Review: Sleepaway Girls by Jen Calonita

General Information

Page Count: 304 pages
Publication Date: May 1st, 2009
Age Range: Young Adult
Source: Purchased
Goodreads: Sleepaway Girls



Official Summary

“When Sam’s best friend gets her first boyfriend, she’s not ready to spend the summer listening to the two of them call each other “pookie.” Sick of being a third wheel, Sam applies to be a counselor-in-training at Whispering Pines camp in the New York Catskills. But what she doesn’t realize is that it’s not going to be all Kumbaya sing-alongs and gooey s’mores. If Ashley, the alpha queen of Whispering Pines, doesn’t ruin Sam’s summer, then her raging crush on the surfer-blond and flirtatious Hunter just might. At least she has playful Cole, who’s always teasing her, but is oh-so-comfortable to hang out with, and the singular gang of girls that become fast friends with Sam-they call themselves the Sleepaway Girls.” (Source)

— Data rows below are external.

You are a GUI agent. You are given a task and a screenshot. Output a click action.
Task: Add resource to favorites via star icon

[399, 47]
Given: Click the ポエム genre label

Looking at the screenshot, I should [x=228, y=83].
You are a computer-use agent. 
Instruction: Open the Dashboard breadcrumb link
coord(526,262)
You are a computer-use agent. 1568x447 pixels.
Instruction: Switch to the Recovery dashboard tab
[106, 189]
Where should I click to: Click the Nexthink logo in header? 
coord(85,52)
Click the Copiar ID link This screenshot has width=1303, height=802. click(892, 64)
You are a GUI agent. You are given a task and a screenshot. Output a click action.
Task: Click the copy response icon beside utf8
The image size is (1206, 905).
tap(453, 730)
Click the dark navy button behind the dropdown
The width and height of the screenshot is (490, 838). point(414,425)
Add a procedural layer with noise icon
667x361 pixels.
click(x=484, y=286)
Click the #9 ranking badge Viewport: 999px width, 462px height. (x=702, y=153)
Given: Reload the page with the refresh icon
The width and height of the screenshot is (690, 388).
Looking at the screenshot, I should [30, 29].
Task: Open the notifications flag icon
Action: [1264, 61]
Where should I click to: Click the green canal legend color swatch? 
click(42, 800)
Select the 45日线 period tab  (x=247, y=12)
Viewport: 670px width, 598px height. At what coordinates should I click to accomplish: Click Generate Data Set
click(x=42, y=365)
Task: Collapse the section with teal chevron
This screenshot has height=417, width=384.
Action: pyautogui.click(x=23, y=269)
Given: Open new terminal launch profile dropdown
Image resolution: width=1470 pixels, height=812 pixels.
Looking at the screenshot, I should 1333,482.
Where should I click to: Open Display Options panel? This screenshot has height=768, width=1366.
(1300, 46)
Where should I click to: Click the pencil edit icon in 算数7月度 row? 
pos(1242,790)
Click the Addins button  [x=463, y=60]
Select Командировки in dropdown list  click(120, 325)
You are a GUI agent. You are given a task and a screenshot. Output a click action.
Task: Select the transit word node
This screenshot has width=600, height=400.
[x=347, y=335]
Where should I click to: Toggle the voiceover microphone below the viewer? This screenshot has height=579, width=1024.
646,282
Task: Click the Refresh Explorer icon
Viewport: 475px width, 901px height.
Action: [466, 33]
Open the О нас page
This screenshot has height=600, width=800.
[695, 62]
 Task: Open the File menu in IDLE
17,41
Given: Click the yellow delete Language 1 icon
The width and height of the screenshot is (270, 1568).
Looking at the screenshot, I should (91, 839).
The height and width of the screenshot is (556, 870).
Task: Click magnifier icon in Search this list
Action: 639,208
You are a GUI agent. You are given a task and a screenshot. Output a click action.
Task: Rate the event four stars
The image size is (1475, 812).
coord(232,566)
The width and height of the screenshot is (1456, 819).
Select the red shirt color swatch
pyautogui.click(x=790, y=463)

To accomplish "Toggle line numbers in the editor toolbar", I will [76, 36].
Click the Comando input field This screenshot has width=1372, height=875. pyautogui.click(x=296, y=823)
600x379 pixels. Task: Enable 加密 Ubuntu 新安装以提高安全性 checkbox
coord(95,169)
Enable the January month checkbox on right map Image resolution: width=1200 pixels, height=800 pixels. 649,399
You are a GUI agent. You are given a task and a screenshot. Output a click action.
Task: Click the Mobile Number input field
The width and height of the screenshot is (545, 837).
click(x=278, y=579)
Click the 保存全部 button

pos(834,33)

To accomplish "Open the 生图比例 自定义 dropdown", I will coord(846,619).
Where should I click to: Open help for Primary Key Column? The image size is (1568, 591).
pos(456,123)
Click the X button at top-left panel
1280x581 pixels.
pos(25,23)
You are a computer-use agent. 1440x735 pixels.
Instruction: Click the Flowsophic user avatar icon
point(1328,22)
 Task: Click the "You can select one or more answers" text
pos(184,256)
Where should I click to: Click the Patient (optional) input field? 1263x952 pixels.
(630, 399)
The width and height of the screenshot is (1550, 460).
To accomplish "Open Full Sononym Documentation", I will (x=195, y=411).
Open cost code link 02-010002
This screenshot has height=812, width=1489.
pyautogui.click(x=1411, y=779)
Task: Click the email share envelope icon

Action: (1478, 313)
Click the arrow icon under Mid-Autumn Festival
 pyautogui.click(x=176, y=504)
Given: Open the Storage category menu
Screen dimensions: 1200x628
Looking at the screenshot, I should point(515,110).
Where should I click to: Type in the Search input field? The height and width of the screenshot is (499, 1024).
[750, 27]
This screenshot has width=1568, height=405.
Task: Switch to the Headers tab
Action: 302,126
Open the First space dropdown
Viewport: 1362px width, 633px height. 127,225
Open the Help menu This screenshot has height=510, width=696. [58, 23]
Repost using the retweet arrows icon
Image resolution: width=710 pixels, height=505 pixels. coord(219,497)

Sleepaway Girls is the epitome of trashy teen fiction and I LOVE IT. When this book arrived in the mail, I opened the package, curled up on my couch and finished it before dinner time. In the first two pages alone I was already cracking up. (Most of my enjoyment came out of all the late 2000s references, but I DIGRESS.)

My reaction of this book was built on two things: my nostalgia for my teenage years and my love for camp. It was the perfect Saturday afternoon binge read when I needed a break from the heavier books on my nightstand. However, if I had read this when the book came out, I would’ve been 16 and would’ve thought reading it was a waste of time.

Calonita’s main theme of Sleepaway Girls was the source of independence you earn as you get older and learn to stand up for yourself. Our main character Sam becomes a counselor-in-training (or CIT) for two main reasons: to get away from her smothering best friend and to learn some responsibility as she enters her late teens. Sam is portrayed as a capable, promising, generally nice kid, and is well-liked by her friends and the adults around her.

I was excited to read about girls learning how to be assertive, especially in a camp-setting, but Calonita’s approach fell flat. I felt the independence theme was shoved down your throat as a last minute “oh, yeah” towards the end of the book, and the great friends Sam built throughout the book was drowned by the overload on crushes and boy-drama. As a 2009 YA novel, I was expecting a romance subplot but I wasn’t expecting it from every single character.

By the time I read through the second chapter, I predicted about 90% of the plot. Sleepaway Girls is full of YA tropes and clichés, from the bad-boy/nice-guy love triangle to the “popular mean girl is just jealous” tropes, nothing in the book was surprising.

My most major complaint about Sleepaway Girls is the subtle negative body-image commentary. There were quite a few “but I’m not skinny enough” lines scattered throughout the book to make me uncomfortable. One line that sticks out to me is a counselor encouraging Sam to run because it’s “bathing suit season!” Ugh.

Overall however, I enjoyed reading Sleepaway Girls. It was a simple, mindless read, a great way to round out the end of the summer with another summer fluff book. I loved reading about flip phones and Juicy tracksuits, and my favorite part of the entire book was when Sam got “dressed up” wearing an American Eagle polo shirt and rhinestone flip flops.